● Aim of the exercise
Look at each line below and tally those holding "will"; answer with that figure and nothing else.

[Given records — start]

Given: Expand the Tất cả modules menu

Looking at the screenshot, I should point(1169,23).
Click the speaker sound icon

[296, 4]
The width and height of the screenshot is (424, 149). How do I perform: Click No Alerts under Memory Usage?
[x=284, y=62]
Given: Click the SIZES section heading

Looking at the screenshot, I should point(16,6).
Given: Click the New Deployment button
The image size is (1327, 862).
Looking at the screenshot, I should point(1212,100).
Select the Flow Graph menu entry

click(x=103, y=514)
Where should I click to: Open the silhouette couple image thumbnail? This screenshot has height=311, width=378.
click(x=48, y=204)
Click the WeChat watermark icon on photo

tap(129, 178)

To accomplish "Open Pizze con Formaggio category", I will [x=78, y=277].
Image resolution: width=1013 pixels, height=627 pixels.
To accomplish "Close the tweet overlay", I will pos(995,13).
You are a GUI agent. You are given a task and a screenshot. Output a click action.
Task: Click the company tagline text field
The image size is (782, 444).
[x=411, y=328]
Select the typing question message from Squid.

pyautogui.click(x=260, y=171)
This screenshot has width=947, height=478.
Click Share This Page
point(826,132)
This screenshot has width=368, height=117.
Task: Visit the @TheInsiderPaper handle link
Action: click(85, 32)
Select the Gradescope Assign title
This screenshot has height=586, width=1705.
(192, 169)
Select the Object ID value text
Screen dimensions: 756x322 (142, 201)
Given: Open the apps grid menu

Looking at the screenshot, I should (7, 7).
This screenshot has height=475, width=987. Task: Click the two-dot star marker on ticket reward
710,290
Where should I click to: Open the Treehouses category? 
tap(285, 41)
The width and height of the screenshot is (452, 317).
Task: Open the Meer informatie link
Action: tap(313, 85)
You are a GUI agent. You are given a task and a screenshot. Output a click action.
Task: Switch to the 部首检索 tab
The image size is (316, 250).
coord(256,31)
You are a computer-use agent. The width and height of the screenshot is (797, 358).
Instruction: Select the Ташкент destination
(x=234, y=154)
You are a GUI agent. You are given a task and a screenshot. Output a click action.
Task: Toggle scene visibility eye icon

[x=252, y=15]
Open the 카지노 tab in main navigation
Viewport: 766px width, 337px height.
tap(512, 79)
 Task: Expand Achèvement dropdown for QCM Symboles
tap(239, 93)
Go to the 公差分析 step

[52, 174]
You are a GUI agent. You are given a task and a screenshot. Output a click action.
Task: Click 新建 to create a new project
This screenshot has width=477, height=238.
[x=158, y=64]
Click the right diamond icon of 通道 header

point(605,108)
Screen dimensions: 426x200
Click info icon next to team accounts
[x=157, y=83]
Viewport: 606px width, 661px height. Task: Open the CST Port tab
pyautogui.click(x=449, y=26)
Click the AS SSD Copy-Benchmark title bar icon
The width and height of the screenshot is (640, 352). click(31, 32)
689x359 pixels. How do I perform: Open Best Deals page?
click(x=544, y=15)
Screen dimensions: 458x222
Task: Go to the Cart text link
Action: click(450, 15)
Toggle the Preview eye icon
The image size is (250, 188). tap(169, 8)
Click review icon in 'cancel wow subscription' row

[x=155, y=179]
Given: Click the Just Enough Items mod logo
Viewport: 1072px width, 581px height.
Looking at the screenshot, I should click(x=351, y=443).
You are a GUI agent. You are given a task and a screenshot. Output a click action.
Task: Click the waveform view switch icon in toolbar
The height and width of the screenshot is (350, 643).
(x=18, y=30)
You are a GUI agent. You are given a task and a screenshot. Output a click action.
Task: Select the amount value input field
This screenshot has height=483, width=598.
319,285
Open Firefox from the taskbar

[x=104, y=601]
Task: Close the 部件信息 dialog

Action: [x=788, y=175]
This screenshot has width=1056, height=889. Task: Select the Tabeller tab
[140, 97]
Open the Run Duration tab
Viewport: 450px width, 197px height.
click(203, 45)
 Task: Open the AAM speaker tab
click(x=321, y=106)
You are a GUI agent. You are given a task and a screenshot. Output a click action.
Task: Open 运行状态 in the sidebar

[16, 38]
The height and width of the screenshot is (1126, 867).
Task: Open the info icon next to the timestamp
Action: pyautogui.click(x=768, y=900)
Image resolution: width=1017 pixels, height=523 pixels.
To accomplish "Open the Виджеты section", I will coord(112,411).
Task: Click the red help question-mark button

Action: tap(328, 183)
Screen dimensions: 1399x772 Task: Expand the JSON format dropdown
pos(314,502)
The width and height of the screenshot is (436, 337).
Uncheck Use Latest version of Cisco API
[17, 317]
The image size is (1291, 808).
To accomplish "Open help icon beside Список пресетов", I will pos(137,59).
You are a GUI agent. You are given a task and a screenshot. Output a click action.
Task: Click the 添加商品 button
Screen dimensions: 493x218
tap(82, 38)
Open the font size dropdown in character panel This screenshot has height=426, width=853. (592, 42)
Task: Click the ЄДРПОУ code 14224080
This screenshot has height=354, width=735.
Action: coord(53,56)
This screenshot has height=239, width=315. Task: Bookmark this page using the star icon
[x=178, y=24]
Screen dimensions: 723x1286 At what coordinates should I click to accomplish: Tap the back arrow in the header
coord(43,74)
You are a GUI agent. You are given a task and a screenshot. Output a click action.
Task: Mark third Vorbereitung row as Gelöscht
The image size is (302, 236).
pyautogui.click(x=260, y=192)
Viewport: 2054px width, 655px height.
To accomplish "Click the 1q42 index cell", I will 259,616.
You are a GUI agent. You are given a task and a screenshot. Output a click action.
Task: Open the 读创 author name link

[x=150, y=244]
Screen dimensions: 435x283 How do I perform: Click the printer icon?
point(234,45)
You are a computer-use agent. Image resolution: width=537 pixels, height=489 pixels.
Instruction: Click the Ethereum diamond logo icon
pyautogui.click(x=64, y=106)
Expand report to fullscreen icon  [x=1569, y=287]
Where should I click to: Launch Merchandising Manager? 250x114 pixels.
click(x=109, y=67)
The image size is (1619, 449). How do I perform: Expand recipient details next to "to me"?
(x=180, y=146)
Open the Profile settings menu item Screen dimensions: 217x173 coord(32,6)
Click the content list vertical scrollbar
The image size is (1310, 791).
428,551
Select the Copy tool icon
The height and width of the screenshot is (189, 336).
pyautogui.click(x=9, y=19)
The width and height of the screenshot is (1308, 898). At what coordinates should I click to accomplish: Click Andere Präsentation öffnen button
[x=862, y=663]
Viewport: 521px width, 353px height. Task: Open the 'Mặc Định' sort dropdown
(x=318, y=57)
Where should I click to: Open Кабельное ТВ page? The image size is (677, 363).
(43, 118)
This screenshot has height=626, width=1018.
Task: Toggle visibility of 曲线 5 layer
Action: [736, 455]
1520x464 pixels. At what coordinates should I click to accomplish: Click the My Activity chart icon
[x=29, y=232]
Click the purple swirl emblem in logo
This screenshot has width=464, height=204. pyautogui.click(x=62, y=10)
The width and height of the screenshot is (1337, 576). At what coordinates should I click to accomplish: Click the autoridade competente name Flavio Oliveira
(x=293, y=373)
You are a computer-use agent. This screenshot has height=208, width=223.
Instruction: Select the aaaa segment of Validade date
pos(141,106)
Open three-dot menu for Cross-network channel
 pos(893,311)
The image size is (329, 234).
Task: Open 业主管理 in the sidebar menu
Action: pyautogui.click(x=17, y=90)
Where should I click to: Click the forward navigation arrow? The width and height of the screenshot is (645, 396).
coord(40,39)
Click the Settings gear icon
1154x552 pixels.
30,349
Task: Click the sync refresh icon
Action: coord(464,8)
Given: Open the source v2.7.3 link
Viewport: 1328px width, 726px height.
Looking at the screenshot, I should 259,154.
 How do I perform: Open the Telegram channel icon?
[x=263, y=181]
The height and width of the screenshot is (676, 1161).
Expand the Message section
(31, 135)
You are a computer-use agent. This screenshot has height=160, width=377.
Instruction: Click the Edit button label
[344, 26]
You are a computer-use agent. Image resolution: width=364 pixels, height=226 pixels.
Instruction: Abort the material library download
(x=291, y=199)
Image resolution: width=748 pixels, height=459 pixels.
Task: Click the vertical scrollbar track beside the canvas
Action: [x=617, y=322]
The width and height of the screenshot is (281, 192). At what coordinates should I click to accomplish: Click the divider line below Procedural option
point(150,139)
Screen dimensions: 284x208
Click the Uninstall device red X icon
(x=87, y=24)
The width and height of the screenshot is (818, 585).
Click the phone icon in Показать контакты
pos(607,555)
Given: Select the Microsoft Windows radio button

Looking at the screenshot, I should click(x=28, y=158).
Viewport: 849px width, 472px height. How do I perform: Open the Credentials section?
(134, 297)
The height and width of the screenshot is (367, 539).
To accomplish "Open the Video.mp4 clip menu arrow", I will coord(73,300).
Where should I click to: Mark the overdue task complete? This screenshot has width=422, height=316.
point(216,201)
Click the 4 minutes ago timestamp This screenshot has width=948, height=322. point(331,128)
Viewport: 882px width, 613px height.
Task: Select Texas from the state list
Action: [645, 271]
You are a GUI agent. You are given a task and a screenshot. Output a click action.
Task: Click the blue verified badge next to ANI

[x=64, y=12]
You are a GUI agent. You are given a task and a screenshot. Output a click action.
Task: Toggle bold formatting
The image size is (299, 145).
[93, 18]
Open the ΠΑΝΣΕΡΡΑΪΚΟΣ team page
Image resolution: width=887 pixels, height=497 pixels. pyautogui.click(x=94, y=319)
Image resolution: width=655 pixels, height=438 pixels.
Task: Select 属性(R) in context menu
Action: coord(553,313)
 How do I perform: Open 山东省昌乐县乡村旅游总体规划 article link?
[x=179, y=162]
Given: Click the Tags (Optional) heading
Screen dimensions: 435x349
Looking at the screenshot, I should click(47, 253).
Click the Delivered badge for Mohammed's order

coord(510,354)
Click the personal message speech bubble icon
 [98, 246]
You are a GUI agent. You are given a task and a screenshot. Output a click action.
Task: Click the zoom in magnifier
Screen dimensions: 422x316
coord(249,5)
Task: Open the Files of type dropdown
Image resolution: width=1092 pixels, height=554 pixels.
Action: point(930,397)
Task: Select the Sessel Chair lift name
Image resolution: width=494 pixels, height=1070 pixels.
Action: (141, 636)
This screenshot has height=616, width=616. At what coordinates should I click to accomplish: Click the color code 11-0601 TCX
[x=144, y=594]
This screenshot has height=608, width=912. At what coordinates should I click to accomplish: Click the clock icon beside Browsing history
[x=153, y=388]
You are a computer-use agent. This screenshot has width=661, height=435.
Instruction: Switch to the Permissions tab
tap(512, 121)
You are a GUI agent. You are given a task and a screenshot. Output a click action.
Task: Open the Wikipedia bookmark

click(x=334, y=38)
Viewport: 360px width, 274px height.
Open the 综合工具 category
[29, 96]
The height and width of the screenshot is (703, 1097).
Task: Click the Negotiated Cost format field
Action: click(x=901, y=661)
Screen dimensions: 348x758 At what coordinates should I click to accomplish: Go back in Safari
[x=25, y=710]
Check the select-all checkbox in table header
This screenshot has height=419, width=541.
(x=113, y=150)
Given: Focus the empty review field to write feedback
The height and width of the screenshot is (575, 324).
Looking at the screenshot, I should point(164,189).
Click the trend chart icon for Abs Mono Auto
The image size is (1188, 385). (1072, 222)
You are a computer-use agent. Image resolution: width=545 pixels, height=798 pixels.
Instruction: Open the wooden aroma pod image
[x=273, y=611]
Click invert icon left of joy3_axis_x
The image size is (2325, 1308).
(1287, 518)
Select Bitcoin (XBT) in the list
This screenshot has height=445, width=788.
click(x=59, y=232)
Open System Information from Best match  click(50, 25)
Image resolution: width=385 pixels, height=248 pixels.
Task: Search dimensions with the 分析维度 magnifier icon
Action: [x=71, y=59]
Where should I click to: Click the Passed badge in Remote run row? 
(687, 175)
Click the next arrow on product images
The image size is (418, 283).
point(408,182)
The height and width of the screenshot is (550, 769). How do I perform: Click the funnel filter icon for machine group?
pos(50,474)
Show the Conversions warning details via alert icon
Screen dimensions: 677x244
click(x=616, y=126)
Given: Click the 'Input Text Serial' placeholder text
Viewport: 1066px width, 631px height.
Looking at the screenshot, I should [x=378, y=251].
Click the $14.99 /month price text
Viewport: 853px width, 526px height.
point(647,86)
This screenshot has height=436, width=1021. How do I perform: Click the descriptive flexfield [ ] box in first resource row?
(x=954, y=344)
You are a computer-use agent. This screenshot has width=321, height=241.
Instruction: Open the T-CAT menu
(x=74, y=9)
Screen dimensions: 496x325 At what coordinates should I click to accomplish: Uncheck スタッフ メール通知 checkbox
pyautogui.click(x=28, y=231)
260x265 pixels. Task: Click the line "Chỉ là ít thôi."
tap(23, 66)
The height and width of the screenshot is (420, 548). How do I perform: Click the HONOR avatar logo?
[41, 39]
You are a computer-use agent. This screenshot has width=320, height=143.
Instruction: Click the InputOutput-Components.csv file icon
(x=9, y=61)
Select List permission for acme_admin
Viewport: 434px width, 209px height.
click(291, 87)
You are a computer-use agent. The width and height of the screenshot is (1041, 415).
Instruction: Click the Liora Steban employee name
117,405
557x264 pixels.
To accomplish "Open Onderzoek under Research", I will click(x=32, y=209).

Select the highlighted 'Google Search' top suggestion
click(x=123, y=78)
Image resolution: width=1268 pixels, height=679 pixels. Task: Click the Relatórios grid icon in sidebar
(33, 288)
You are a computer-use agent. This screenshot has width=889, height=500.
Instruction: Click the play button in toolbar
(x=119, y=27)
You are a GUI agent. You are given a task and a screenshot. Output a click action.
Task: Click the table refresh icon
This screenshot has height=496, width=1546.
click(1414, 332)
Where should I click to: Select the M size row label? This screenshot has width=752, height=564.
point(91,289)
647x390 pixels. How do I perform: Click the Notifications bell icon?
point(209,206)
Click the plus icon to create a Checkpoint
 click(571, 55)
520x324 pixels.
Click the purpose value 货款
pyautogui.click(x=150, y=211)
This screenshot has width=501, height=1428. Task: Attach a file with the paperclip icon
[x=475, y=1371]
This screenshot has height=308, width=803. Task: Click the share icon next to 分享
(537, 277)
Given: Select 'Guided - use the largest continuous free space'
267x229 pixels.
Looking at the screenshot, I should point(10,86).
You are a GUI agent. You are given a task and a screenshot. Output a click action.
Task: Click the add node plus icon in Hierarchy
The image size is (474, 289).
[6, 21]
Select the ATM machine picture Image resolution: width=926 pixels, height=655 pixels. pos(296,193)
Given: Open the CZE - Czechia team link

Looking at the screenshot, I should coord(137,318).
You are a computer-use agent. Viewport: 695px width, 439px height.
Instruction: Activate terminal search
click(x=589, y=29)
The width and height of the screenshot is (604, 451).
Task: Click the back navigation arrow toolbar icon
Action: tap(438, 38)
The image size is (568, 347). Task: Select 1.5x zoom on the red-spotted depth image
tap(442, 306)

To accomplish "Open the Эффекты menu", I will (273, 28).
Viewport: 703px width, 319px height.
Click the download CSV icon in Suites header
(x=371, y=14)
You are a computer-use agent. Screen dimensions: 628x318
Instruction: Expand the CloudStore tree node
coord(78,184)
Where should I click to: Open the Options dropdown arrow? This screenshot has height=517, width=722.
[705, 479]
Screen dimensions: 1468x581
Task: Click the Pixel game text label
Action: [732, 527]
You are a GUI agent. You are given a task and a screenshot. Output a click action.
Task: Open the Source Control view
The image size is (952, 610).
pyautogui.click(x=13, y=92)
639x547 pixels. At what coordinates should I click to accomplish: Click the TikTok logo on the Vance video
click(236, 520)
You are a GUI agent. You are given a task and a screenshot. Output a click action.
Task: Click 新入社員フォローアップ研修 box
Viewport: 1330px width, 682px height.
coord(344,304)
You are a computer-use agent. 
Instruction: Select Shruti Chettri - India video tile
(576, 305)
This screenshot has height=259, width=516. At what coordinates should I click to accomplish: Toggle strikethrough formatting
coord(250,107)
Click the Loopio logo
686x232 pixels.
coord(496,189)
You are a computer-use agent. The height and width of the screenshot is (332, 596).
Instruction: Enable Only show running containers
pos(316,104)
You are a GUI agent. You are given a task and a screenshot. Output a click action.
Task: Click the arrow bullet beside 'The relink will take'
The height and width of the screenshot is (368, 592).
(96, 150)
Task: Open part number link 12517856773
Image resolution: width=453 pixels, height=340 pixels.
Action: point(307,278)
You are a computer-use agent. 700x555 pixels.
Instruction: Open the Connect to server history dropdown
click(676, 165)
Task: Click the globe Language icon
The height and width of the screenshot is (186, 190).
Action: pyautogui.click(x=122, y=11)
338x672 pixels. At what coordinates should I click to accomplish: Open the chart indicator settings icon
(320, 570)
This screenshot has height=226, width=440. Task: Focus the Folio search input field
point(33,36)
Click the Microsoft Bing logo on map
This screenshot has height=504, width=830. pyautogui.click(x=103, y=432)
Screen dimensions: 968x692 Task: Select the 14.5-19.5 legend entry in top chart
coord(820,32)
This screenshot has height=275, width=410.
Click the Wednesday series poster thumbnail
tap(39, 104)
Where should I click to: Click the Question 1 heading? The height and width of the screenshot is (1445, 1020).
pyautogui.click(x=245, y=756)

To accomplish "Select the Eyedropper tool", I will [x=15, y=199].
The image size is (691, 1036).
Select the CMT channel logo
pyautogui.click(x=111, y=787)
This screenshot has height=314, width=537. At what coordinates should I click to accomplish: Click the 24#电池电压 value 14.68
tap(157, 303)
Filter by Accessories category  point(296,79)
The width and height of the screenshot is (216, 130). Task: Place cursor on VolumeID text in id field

[Given records — finish]

● Reply
10